Solving container deployment problems one by one (restarts, routing, secrets, scheduling) quietly converges on a worse, hand-rolled Kubernetes.
Key Takeaways
The post’s argument: each operational fix you bolt on mirrors a K8s primitive, until your DIY stack has the same surface area with worse docs.
Kubernetes complexity is framed as convergent rather than arbitrary - the problems it solves are real and keep appearing regardless of stack.
The title implies recognition, not shame: by the time you notice, you have already committed to the design.
Mac’s Tech Blog positions this as a trap for teams who defer orchestration decisions while scaling container workloads.
Hacker News Comment Review
Commenters broadly accept the convergence argument for SaaS web products but push back on it as universal - on-prem deployments, single-node clusters, and edge workloads are cited as cases where K8s is overkill or a poor fit.
A sharp meta-observation from the thread: K8s is not the end state either - you still need deploy.sh to inject image tags, then Helm, then a Helm wrapper, so the configuration clock never stops.
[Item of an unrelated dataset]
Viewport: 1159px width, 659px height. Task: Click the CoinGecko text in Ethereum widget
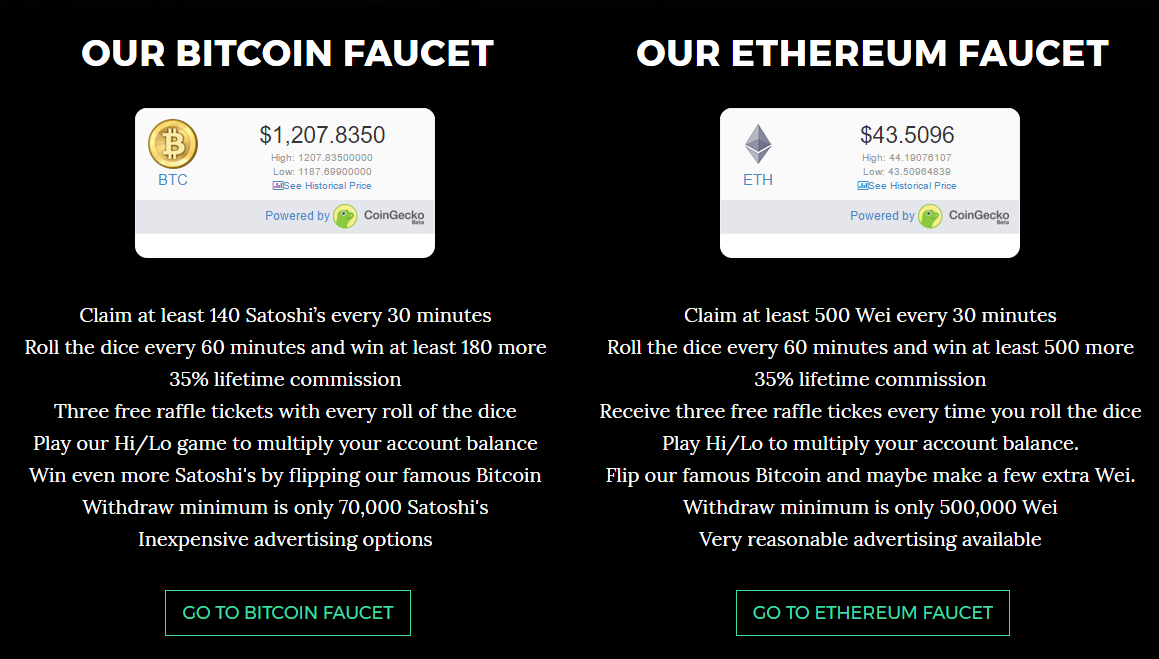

Erlang/OTP/BEAM drew repeated mentions as a genuine escape hatch: distributed scheduling, restarts, and failover are baked into OTP, meaning many Elixir/Gleam shops hit far higher scale before needing pods.
Notable Comments
@et1337: “pretty soon you’re back to ‘my dear friend you have built a Helm’” - the recursion point that the article’s own framing invites.
@oddurmagnusson: Shipped Yoink as a personal middle ground - K8s concepts without cluster overhead, pointed at a single baremetal Hetzner machine.